Footsteps of the famous in Falmouth and Sarajevo

IN THE 1980s when Yugoslavia existed, I used to visit the Bosnian city of Sarajevo regularly. In the centre of the town there was (and might still be) a museum about the assassination of Archduke Franz Ferdinand in 1914. Near this, there were impressions of two footprints in the pavement. These mark the supposed spot from which Gavrilo Princip fired the shots that killed the Archduke. You could stand in that very spot if you wished. I have no idea whether this curious memorial still exists but I was reminded of it when walking along the waterfront in Cornwall’s Falmouth.

On the 14th of June 1968, Sir Robin Knox-Johnson (born in 1939) set sail from Falmouth as a competitor in the Sunday Times Golden Globe race. In his small boat, the 32-foot Suhaili (a Bermudan ketch), he circumnavigated the World non-stop. Having won the race, he disembarked at Falmouth on the 22nd of April 1969.

Just as Princip’s exploit was commemorated by imprints of footprints, so was Sir Robin’s. However, at Falmouth there are two sets of footprints embedded in brass plates. One set has its toes pointing towards the sea, and the other, commemorating Sir Robin’s return, has its toes pointing towards the land (away from the sea).

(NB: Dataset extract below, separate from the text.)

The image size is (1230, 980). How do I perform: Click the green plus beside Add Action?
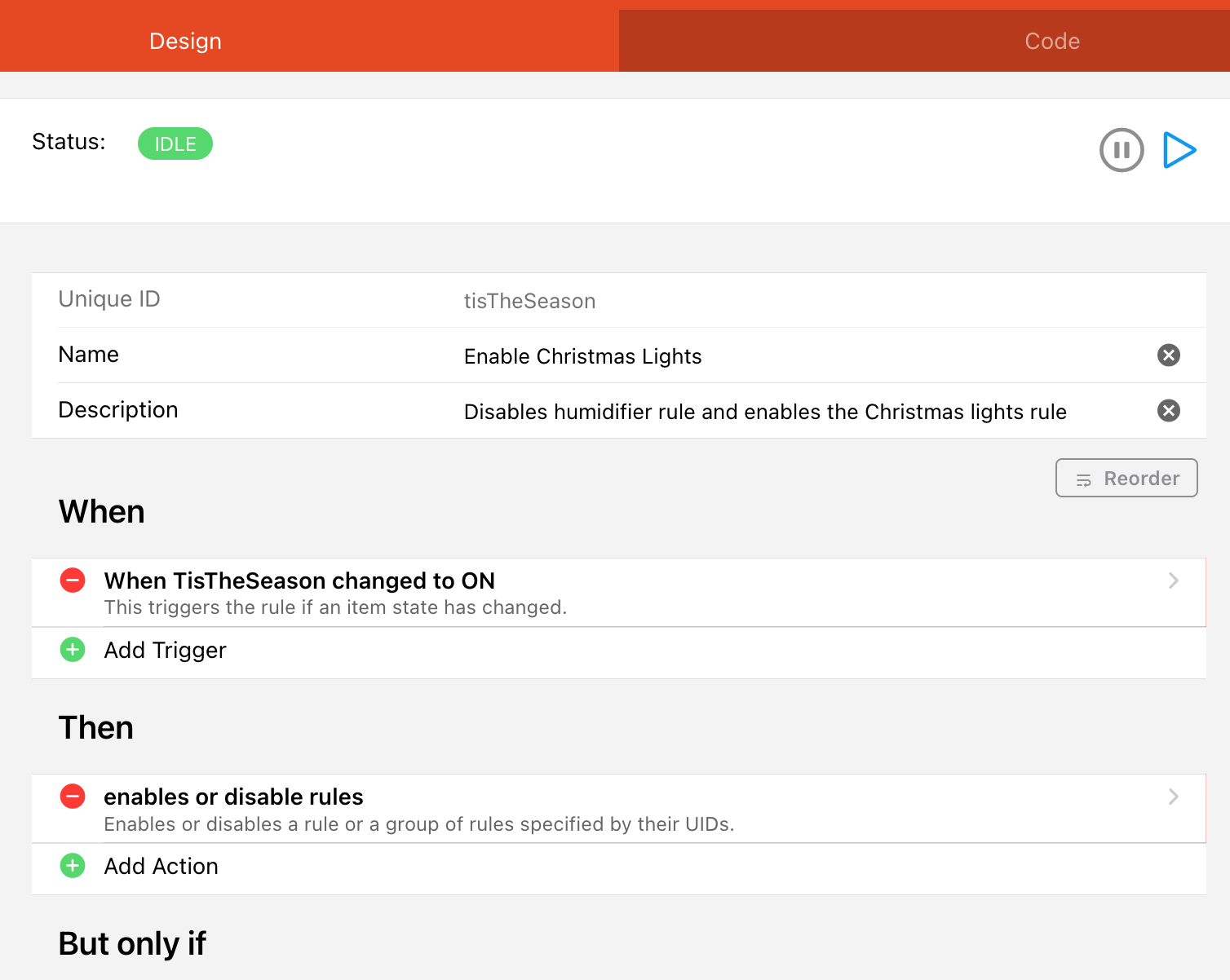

Whereas the impressions of Princip’s footsteps make us remember the terrible consequences of his actions, those of Sir Robin celebrate a great achievement.

Buried in Madeira

IN CENTRAL SARAJEVO, there used to be a pair of footprints carved on the corner of a pavement where two roads met. I do not know whether these impressions, which I saw in the 1980s, still exist. They marked the spot where a young sharpshooter, Gavrilo Princip, took aim and assassinated Archduke Franz Ferdinand of Austria-Hungary in 1914. Had his aim not been so accurate, the last Emperor of Austria might not have been buried in a church high above the city of Funchal in Madeira.

Emperor Karl of Austria-Hungary

Had Princip’s aim not been so good,  his victim, Franz Ferdinand, would have been successor to the imperial throne. With the Archduke eliminated, his nephew, Karl (1887-1922), succeeded Emperor Franz Joseph when he died in 1916.

Following the end of WW1 in 1918, Austria’s last Emperor, Karl, fled to Switzerland. After a couple of attempts to regain his throne,  the British exiled him and his wife to Madeira in 1921.

In 1922, Karl died of pneumonia.  He was interred in a chapel on the north side of the nave in the Igreja Nossa Senhora in the Monte district high above Funchal.

Plenty of tourist gawp at Karl’s simple tomb in the lovely church, which overlooks the city and the Atlantic Ocean far below.  I wonder whether Madeira would have been the final home of the Archduke had he not been so unlucky in Sarajevo.

Curiously, Karl was beatified in 2004. Equally strange was the British choice of a Portuguese island for Karl’s exile. After all, Napoleon Bonaparte was eventually exiled to a British possession: St Helena.